ISTOÉ – O sr. é favorável a uma vinculação orçamentária para a segurança?
Serra –
Não. A segurança já está naturalmente vinculada, porque o grosso dos gastos é de salários; automaticamente salário com estabilidade é uma vinculação.

ISTOÉ – Mas para vigiar as fronteiras tem dinheiro?.
Serra –
Vamos elevar o efetivo da PF de sete mil para 20 mil gradualmente. Não se faz isso de uma hora para outra. Esse é um processo gradual, que vai custar, no final, R$ 2 bilhões por ano. Crescendo a receita, se vai alocando. Eu não poria novas amarras no orçamento.

ISTOÉ – O Brasil tem um programa de Primeiro Mundo no combate à Aids. Em compensação, temos na saúde um panorama caótico em termos de acesso ao atendimento e da qualidade. Como é que o sr. pretende resolver isso?
Serra –
Por exemplo, o que é caótico?

ISTOÉ – As pessoas não conseguem marcar consulta e, quando conseguem, são pessimamente atendidas. Temos ainda as epidemias…
Serra –
Por exemplo. Fala! O que mais?

ISTOÉ – A hepatite C, a tuberculose…
Serra –
A hepatite C está sendo enfrentada como nunca foi antes. O que mais? A hepatite C é a primeira vez que está sendo enfrentada, inclusive com testes novíssimos e a introdução do Interferon peguilado, que era o sonho de todo o pessoal de saúde pública. A tuberculose não cresceu. Você tem números mostrando que cresceu?

ISTOÉ – Ela vem crescendo.
Serra –
Não, não. Cadê o número? Pode ir pegar, eu espero o tempo que for! Não há esse crescimento. Você pode chegar e dizer uma coisa pirandelliana: é assim que parece; parece que está aumentando, então é. Não é verdade. Eu quero números evidentes.

ISTOÉ – Um grande especialista em saúde pública…
Serra –
Quem?

ISTOÉ – O dr. Vicente Amato, que é reconhecido, e ele também confirmou a malária…
Serra –
Mas a malária caiu.

ISTOÉ – … continua sendo um problema…
Serra –
Continua sendo um problema enquanto tiver florestas. Não há nenhum agravamento na área de epidemias. A malária caiu verticalmente. A malária e a febre amarela silvestre vão continuar, a menos que você queira matar os macaquinhos e acabar com todas as florestas tropicais. O importante é o controle. Mesmo no caso da dengue – que é a doença que eu diria que não recrudesceu, mas que se manteve no padrão desde meados dos anos 80 –, o esforço do governo federal foi imenso. Em 1997, especialmente depois que eu entrei, os gastos cresceram verticalmente.

ISTOÉ – Em quanto?
Serra –
Eu acho que hoje está se gastando R$ 1,5 milhão por dia para dengue. Só que a dengue envolve um problema comportamental uma vez instalada. É tão comportamental quanto a Aids. Na Aids é o comportamento sexual e em relação às drogas. Na dengue é a organização da casa. No Brasil, estamos segurando a Aids, porque a pessoa portadora do vírus é muito vulnerável (à tuberculose) e, naturalmente, onde tem mais pobreza ela tende a prosperar mais. Aumentamos muito a despesa com tuberculose.

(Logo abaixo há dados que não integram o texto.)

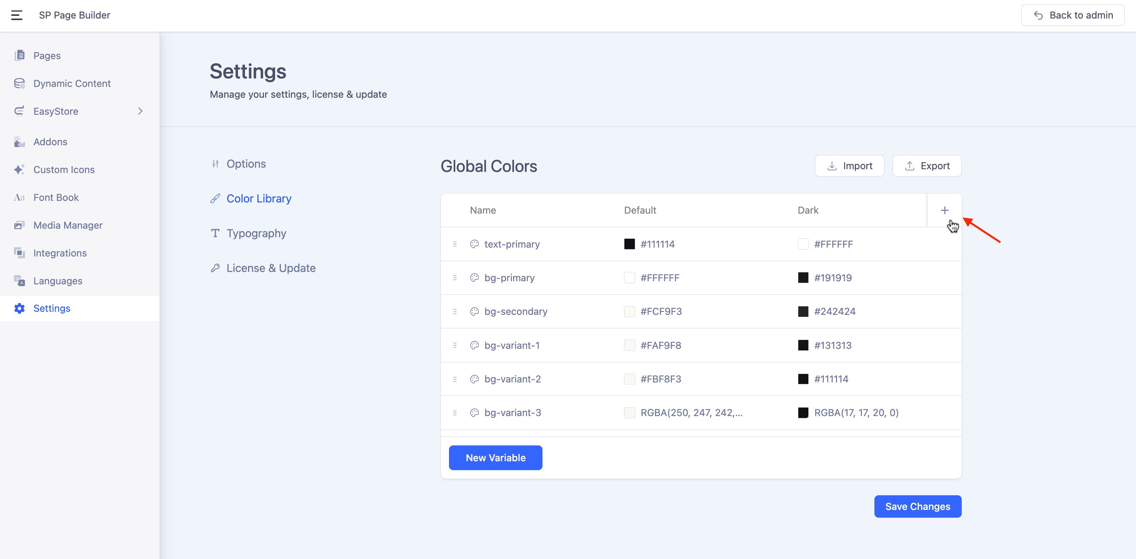Click the palette icon beside bg-primary
Screen dimensions: 1136x559
[474, 278]
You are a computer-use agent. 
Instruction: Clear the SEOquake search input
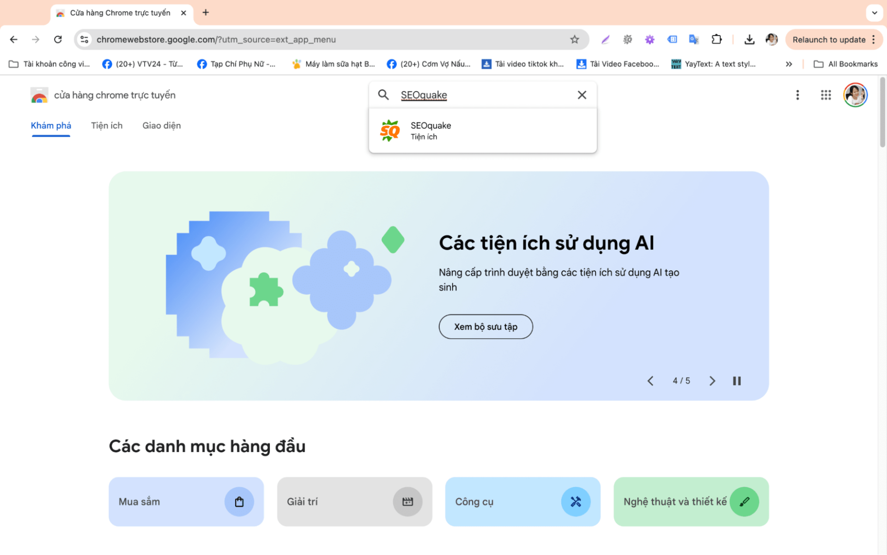pos(582,95)
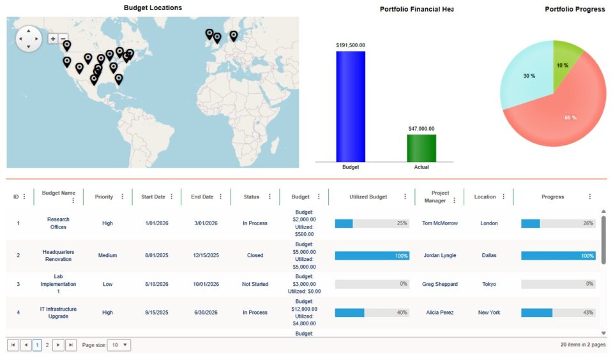This screenshot has height=356, width=613.
Task: Switch to page 2 of grid
Action: [x=47, y=345]
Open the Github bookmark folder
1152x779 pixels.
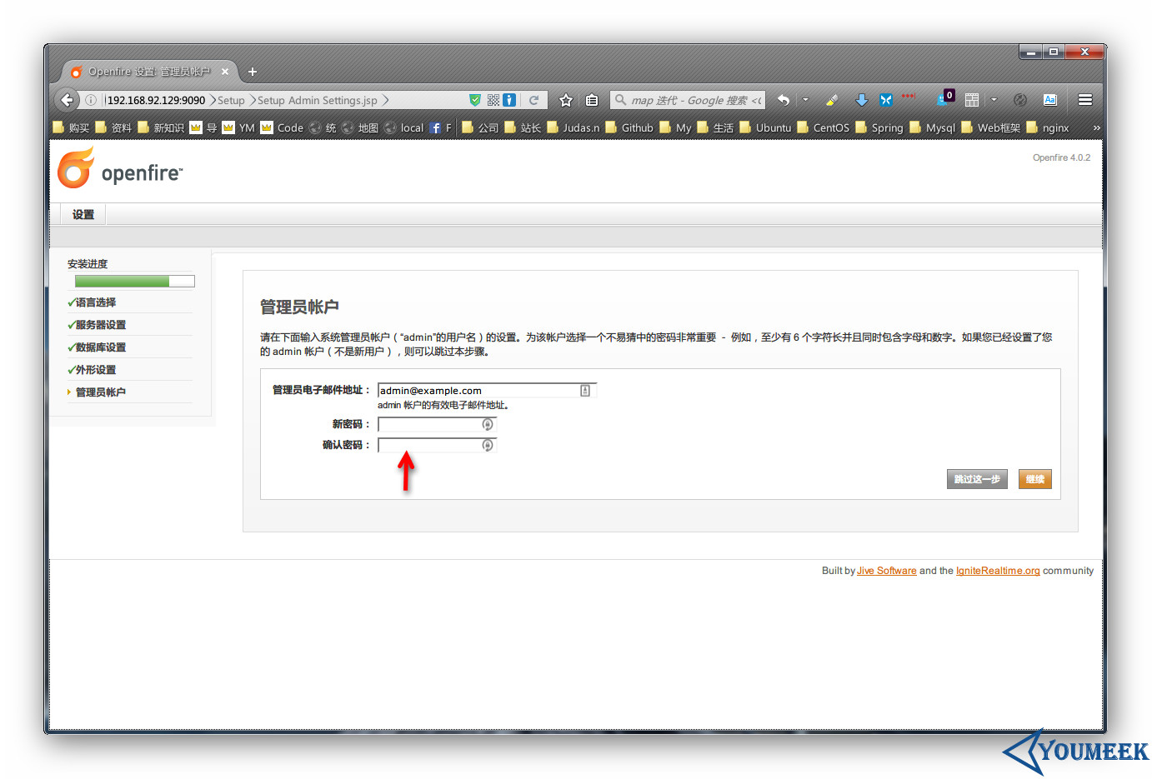point(629,127)
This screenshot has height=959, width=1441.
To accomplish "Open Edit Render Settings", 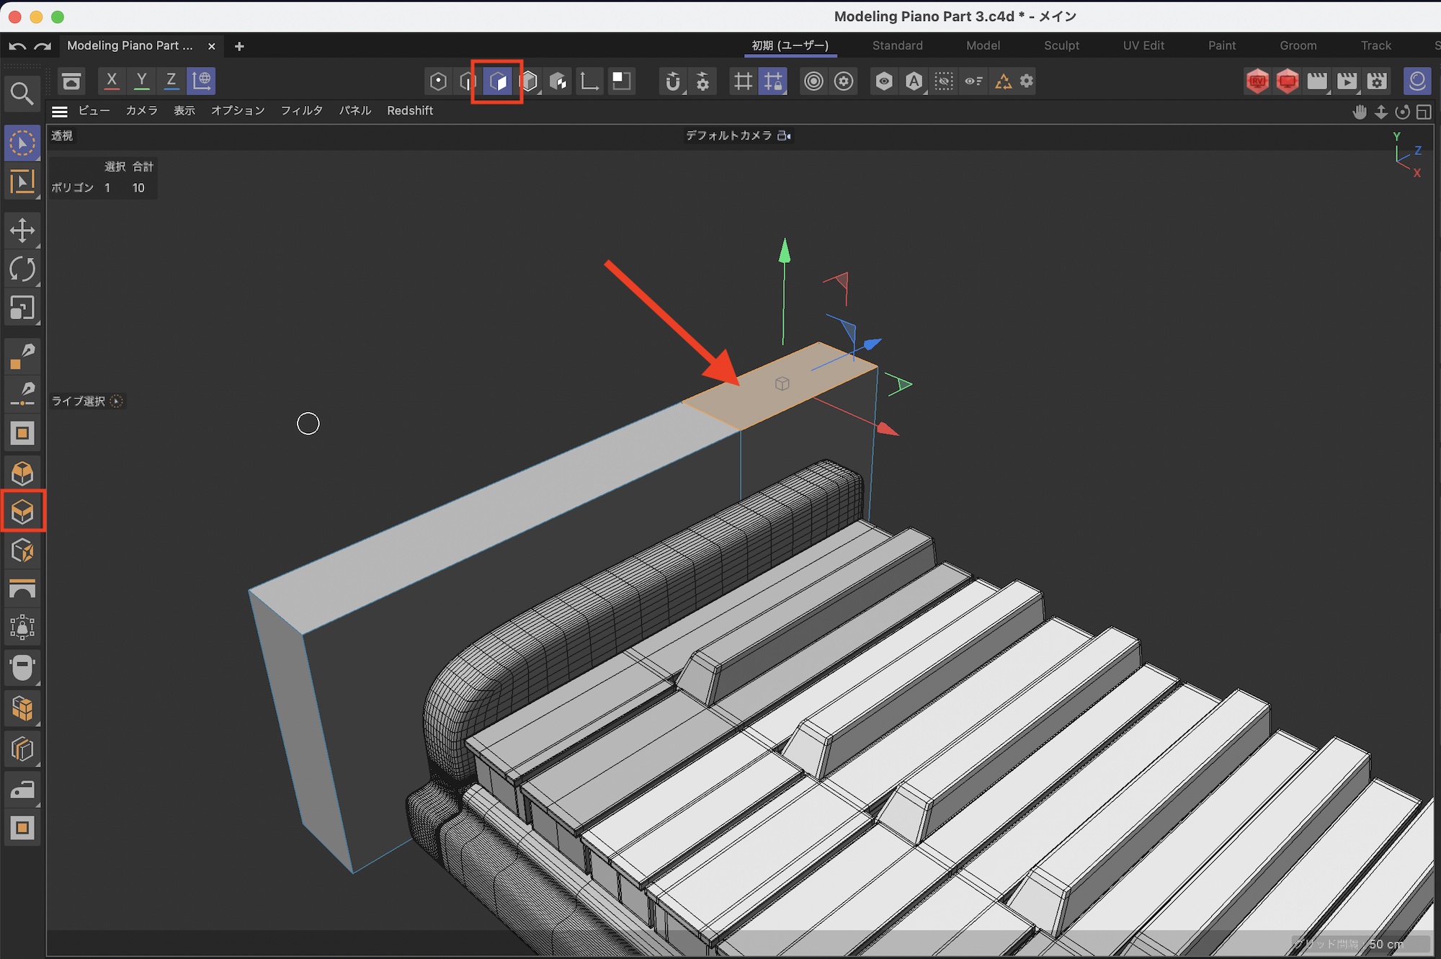I will (x=1376, y=81).
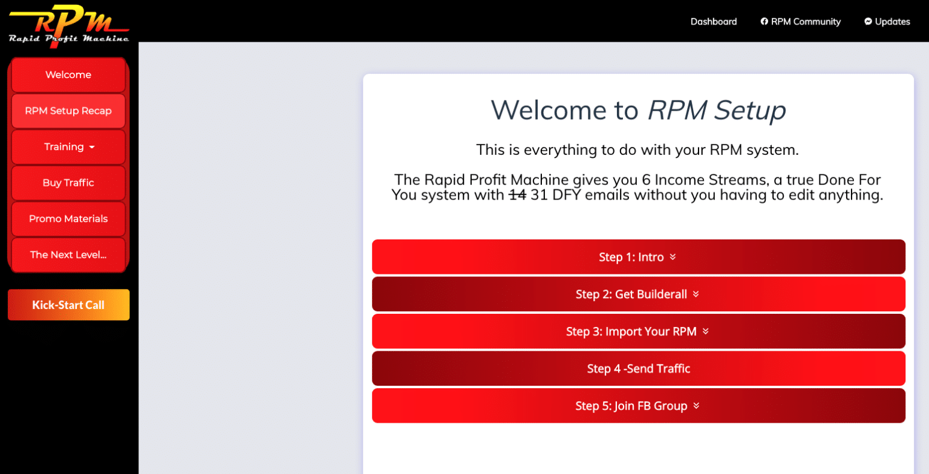Click the Facebook icon beside RPM Community
The height and width of the screenshot is (474, 929).
763,21
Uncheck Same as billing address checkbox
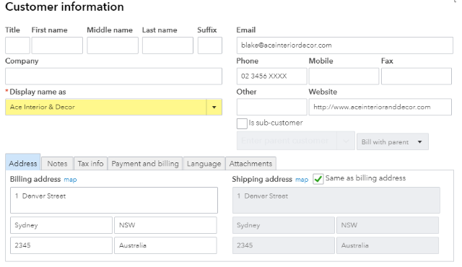This screenshot has width=462, height=267. 318,179
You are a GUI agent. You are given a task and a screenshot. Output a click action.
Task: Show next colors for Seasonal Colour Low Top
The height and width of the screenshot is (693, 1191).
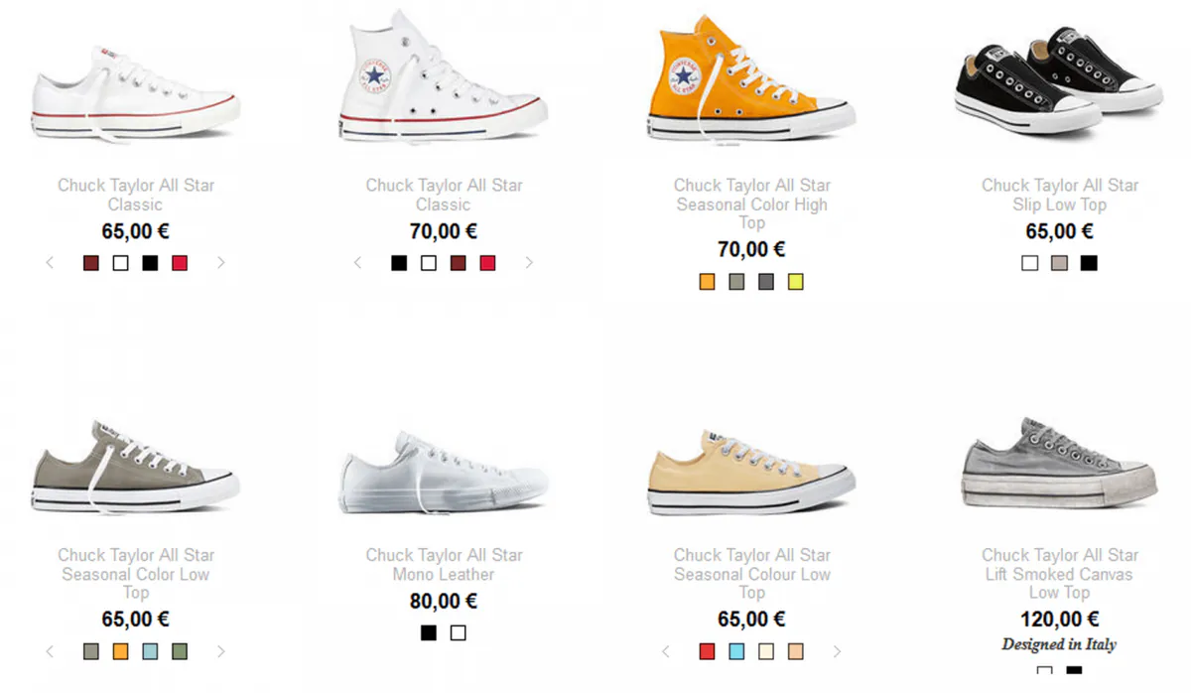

ISTOÉ – O sr. promete criar 500 mil empregos na área da saúde. Como fará isso, aumentando a CPMF para obter mais verbas?
Serra –
Não. Foi votada uma emenda constitucional. Houve uma vinculação de verbas nas esferas federal, estadual e municipal. Se você tomar 2000 como referência, só essa vinculação produz R$ 17 bilhões a mais por ano no orçamento de saúde das três esferas. Vem daí.

ISTOÉ – E essas pessoas vão ser empregadas como?
Serra –
Em equipes de saúde da família, por exemplo. Nós vamos ter 30 mil equipes a mais. Cada equipe emprega nove pessoas; só aí são 270 mil. Além disso, tem equipes de saúde bucal, que aí é uma para cada duas equipes de saúde da família. Na minha gestão foram criados mais de 300 mil empregos. Hoje, para combater dengue e outras coisas, tem mais de 40 mil pessoas no Brasil inteiro e o Ministério paga um salário mínimo para cada uma delas.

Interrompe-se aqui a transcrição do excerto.